Anais Ginori racconta il massacro di Charlie Hebdo e quel gesto cruciale nei giornali di carta
“Negli ultimi anni ci siamo sentiti un po’ soli nel tentare di respingere a colpi di matita porcate e raffinatezze pseudo intellettuali che ci buttavano in faccia: islamofobi, cristianofobi, provocatori, irresponsabili, agitatori, razzisti, ve-la-siete-cercata.”
“Charlie Hebdo”, gennaio 2015
La mattina del 7 gennaio 2015 Wolinski, il disegnatore, si trova davanti all’edicola di Saint-Germain-des-Prés per comprare i giornali di carta. “Come va Patrick?”, chiede Wolinski all’edicolante, come ogni volta. “Tutto male, monsieur Wolinski, purché duri”, risponde il giornalaio, come ogni volta. Wolinski non si ferma a bere il caffè al Flore, ha già fatto colazione a casa, in cucina con sua moglie, le ha detto: “Chérie, vado da Charlie”. Adesso si infila in metropolitana, direzione Bastille, per la prima riunione di redazione dopo le vacanze di Natale. Ha i giornali sotto braccio. Pochi minuti dopo passa all’edicola Cabu, anche lui disegnatore satirico di Charlie, uno della vecchia guardia. Compra soltanto una copia del Monde di solito, ma oggi anche il Canard, sul quale figura sempre una sua vignetta. Si ferma a bere un caffè al Flore, con la sacca nera a tracolla, paga il conto e va anche lui in redazione, da Charlie.
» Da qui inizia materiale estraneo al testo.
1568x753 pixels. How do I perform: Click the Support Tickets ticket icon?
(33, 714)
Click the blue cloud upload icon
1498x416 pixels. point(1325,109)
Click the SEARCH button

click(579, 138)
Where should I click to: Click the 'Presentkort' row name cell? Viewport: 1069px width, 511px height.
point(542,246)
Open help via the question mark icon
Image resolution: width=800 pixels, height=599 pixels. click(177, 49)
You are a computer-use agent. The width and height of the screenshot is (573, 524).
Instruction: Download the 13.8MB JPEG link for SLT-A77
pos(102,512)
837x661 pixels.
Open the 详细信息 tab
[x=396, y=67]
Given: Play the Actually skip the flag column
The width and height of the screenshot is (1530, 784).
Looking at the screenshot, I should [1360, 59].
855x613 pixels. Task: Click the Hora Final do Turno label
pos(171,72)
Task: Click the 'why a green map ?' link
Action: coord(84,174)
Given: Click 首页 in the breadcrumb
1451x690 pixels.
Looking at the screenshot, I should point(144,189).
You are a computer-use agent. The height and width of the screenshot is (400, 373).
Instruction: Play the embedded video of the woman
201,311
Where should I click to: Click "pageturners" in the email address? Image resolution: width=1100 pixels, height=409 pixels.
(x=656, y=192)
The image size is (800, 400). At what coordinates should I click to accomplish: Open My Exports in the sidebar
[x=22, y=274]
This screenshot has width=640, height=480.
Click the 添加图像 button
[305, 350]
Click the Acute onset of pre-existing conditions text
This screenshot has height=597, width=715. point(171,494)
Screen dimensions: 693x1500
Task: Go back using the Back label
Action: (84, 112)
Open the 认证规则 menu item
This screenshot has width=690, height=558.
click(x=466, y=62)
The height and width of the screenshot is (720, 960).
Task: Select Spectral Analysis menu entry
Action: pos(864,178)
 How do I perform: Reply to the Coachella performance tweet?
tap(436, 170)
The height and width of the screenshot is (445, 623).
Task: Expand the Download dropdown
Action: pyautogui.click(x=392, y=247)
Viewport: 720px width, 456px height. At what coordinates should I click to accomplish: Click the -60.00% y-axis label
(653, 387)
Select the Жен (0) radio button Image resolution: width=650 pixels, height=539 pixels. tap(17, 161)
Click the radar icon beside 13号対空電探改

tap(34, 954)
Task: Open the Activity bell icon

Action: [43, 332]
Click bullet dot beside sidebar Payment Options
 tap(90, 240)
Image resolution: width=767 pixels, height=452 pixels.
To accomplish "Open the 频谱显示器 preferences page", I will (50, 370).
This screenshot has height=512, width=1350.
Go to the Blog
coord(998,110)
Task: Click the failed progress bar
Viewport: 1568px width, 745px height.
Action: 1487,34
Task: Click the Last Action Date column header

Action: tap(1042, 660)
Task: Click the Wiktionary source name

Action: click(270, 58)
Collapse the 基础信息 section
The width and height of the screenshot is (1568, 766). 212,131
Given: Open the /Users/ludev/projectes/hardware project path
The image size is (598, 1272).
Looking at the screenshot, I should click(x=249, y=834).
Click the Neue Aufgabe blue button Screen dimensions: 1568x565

Sappiamo che cosa è successo dopo. Dodici persone inermi sono state ammazzate dai fratelli Kouachi che hanno urlato “Allahu Akbar” e hanno crivellato di colpi anche Elsa Cayat, la psicanalista che aveva una rubrica, “Charlie Divan”, e nel numero in edicola aveva scritto un articolo sulla “capacità di amare”. Anais Ginori, corrispondente da Parigi per Repubblica, si è trovata a venti metri dalla redazione di Charlie pochi minuti dopo la strage, ha visto il sangue, i soccorritori, ha sentito la moglie del direttore di Charlie gridare: “Lo voglio vedere, fatemi salire” e poi buttarsi a terra. In questo libro uscito prima in Francia e adesso in Italia per Bompiani, “L’edicolante di Charlie”, Anais Ginori ha raccontato e rimontato tutto attraverso il filo di Patrick, l’edicolante di Wolinski e del cuore di Parigi: lui tornava a casa quella mattina, usciva dal centro di Parigi sulla sua vecchia Clio, con il cane sul sedile posteriore, e i terroristi che avevano appena assassinato Wolinski e gli altri l’hanno fermato, fatto scendere, hanno preso la sua auto per scappare. Avevano i kalashnikov, gli hanno lasciato prendere il cane.
Anais Ginori non ha aggiunto aggettivi, giudizi o indignazione a questo pezzo di storia nostra, che sconvolge ancora di più chi passa la vita dentro le redazioni dei giornali, tra i fogli e i computer e i post-it con i numeri di telefono e la macchina del caffè, le sedie, la polvere dei libri, e dài usciamo a fumare una sigaretta. “Dietro ai suoi grandi occhiali quadrati, Luz vede da lontano la macchina dei terroristi che riparte. Segue la scia di sangue, entra in redazione. Un massacro. Nella sala riunioni tutti i suoi amici – Charb, Cabu, Wolinski, Tignous, Honoré – sono faccia a terra, nel sangue. Vede solo le loro schiene, i loro sederi. ‘Libertà di espressione? Il mio culo!’. Sarà uno dei primi disegni della sua catarsi”. Non serve l’enfasi, e certo non serve la polemica, davanti a una storia così: “Al cinema, non ci avrebbe creduto nessuno”, ha scritto Anais Ginori. Al cinema, forse Wolinski sarebbe tornato da sua moglie, l’avrebbe riabbracciata. Invece in questo racconto teso, semplice e terribile non c’è nessuna salvezza. O meglio, ci si salva per caso, chiusi dentro un armadio o fuori città per un funerale, e si porta addosso per sempre il senso di colpa di essersi salvati. C’è ancora qualcosa di bello, però, ed è un movimento preciso, che ha senso solo sulla carta e quindi nelle edicole, non solo a St Germain-des-Prés: “Quel gesto cruciale in cui si abbandona un testo al suo destino, ben sapendo che domani sarò tutto da rifare”.